Vulcania, the "European Park of Volcanism", is an educational French amusement park and museum with a volcano theme. Situated in Saint-Ours-les-Roches, Auvergne, 15 km north-west of Clermont-Ferrand, it was officially inaugurated in 2002.

==History==
The project was the brainchild of French volcanologists Katia and Maurice Krafft, who died at Mount Unzen in 1991. The Krafft couple and their work had a great impact on the former President of France, Valéry Giscard d'Estaing, who pushed for the construction of the park while he was President of the Regional Council of Auvergne.

==Criticism==

The project has faced criticism from its very inception. The strong involvement of the former president added a political dimension to the economic, technical and environmental issues . From an environmental perspective, the construction of Vulcania in the heart of the Chaîne des Puys met strong opposition from conservationists. Contrary to this argument, the land had hydrocarbon deposits as the site was formerly owned by the military, therefore the project rehabilitated the land.

Another strong criticism emerged due to the financial losses faced from the over-estimated number of visitors. In 2004, the park was operating with a deficit of €1.707 million.

==Design==
The architect behind the design of the park was Pritzker Prize-winning, Austrian Hans Hollein.
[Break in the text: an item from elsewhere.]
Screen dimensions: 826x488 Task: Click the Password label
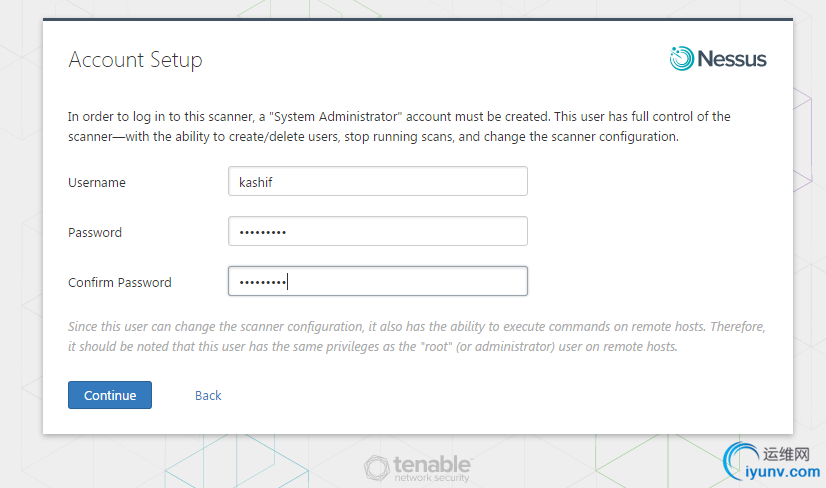[95, 232]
Three-quarters of the foundations are sunk underground, which aided in the rehabilitation of the land. Visitors approach a 'metaphorical Volcano' by descending down a ramp towards a cone-shaped structure clad in dark stone and lined on the inside with a gold metal.

The design incorporates research and conference facilities, large IMAX theaters, greenhouses to highlight the positive effects of volcanism — fertility — and a restaurant with views out to the whole nature park. The site is secluded and is also utilised for recreation and hiking.

===Attractions===

One of the attractions at Vulcania is the 4-D film The Awakening of the Auvergne Giants.
In 2008 Vulcania opened four new attractions, including the Volcanbul, a GPS-driven robot that gives tours of the area around Vulcania. To quote from the Vulcania Web site "VolcanBul Eco-friendly and innovating the VolcanBul is an electric vehicle guided by GPS." It was specifically implemented to improve the rate of revisits and encourage visitors to spend an entire day exploring the different areas, rather than half-day as is usually the case for museums.

==In literature and film==
Vulcan is the mythical smithy of the Roman gods, described in Virgil's Aeneid 8:425. It is also the secret base of Captain Nemo in Walt Disney's film version of Jules Verne's 1870 novel Twenty Thousand Leagues Under the Seas, but it is not mentioned in the original novel.